10. I have set out the case as clearly as I can and hope that it will be given careful and serious attention. I would be grateful if this memorandum could be brought to the attention of Mr Booker with whom I discussed the question during his recent visit.7

[NAA: A1838, 3107/38, viii]

1 R.S. Laurie, First Secretary (External Affairs Representative), Australian Trade Commission, Hong Kong.

2 A.R. Callaghan, Chairman of the Australian Wheat Board from 1965. He had visited Shanghai on 11 August.

3 28 November. Authored by Laurie, it related to the Chinese response to a US announcement, following a series of failed approaches to the Chinese, that the Warsaw talks were to be postponed.

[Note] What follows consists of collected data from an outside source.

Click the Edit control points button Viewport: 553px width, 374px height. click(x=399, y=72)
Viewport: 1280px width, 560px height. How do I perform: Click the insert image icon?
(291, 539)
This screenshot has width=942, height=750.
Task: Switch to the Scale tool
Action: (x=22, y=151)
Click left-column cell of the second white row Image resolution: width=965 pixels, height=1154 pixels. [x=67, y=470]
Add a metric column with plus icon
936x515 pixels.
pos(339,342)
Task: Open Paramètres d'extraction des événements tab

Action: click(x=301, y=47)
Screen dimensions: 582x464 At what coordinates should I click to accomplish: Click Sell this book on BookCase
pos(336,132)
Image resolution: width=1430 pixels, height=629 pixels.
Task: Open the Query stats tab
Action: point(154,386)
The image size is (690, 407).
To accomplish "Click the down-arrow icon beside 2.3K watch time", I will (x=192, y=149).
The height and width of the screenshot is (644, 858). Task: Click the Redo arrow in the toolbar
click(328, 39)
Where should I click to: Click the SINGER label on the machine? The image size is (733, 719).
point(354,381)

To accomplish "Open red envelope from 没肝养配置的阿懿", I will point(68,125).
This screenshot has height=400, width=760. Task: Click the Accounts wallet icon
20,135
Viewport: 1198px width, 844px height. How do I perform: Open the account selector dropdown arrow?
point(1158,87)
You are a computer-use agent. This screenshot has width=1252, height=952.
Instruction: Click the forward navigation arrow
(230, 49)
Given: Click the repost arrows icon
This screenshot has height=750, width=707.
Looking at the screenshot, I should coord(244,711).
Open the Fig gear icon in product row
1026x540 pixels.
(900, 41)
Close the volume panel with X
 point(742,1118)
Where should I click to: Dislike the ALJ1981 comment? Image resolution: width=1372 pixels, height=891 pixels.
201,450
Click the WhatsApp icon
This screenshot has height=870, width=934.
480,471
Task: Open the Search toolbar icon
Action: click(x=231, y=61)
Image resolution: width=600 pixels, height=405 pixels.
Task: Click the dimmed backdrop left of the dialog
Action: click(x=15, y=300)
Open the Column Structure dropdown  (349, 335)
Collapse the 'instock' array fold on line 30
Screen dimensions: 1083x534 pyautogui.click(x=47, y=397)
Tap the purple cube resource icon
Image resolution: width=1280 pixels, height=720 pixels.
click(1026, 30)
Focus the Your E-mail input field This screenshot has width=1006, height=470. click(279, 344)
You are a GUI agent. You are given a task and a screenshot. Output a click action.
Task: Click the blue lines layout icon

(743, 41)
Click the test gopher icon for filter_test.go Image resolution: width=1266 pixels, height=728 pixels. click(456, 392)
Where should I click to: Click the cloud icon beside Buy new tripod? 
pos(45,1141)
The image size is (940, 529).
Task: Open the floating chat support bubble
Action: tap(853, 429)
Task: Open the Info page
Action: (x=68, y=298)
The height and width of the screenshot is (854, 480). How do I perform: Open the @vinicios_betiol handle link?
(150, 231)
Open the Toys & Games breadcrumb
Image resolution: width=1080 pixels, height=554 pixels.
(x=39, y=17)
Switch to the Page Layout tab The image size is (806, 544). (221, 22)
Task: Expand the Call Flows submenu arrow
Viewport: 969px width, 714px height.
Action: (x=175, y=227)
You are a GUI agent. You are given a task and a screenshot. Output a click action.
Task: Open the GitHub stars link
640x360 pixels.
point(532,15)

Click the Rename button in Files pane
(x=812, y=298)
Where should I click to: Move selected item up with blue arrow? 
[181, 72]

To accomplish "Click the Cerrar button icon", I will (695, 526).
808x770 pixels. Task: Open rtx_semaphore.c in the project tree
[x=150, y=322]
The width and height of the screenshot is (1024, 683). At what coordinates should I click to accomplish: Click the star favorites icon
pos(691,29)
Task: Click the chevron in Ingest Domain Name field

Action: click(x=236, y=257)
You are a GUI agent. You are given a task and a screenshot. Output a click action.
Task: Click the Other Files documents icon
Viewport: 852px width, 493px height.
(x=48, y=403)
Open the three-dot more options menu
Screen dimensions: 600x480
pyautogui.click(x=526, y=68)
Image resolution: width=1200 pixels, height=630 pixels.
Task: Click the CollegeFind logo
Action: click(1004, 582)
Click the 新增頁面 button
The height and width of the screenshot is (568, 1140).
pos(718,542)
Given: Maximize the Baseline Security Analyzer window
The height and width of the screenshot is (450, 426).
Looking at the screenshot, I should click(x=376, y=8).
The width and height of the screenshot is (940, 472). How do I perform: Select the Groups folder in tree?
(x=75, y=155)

Laurie noted that the PRC statement ’succinctly sets out the Peking government’s view of developments in a calm and logical manner’. He continued: ‘This is quite a forthcoming Chinese response in our view since they hold out the prospect for further talks and indicate that the Chinese find it worthwhile for these to take place. The format and method involved in this Chinese response are clear evidence of a more normal situation prevailing at the Chinese Foreign Ministry and indicate that some of the normal machinery may be starting to tick over once again … Whether this is the beginning of a new trend in Chinese propaganda and foreign policy statements is too early to know but it may be a promising sign’.

4 Not published.

5 That is, the US Presidential campaign of 1968, which pitted Republican Richard Nixon against the Democrats’ Hubert Humphrey.

6 In May 1967, an Australian Wheat Board delegation was negotiating with PRC purchasing agents in Hong Kong while riots, seemingly connected with the Cultural Revolution (see footnote 6, Document 149), were occurring in that territory. The British raised with the Australian Government ‘the possibility of withholding wheat from China or at least threatening to withhold future supplies as a deterrent to the Chinese authorities’. The Government decided not to prevent the conclusion of a contract, but Prime Minister Holt instructed that, if an agreement were signed, the Wheat Board were to ‘let the Chinese know how the Government feels about developments in the area and that if threats to security and stability persist, the Australian Government would wish to review total export policies in relation to China’. The Wheat Board did so reluctantly, and were subjected to a broadside from the Chinese representatives.

7 In a memorandum to Plimsoll dated 9 January 1969, Laurie reported that his proposal to visit China had been overtaken by the recent arrival of a four-man Wheat Board mission which was visiting Hong Kong en route to the PRC. He requested Departmental views on whether he might make a later visit.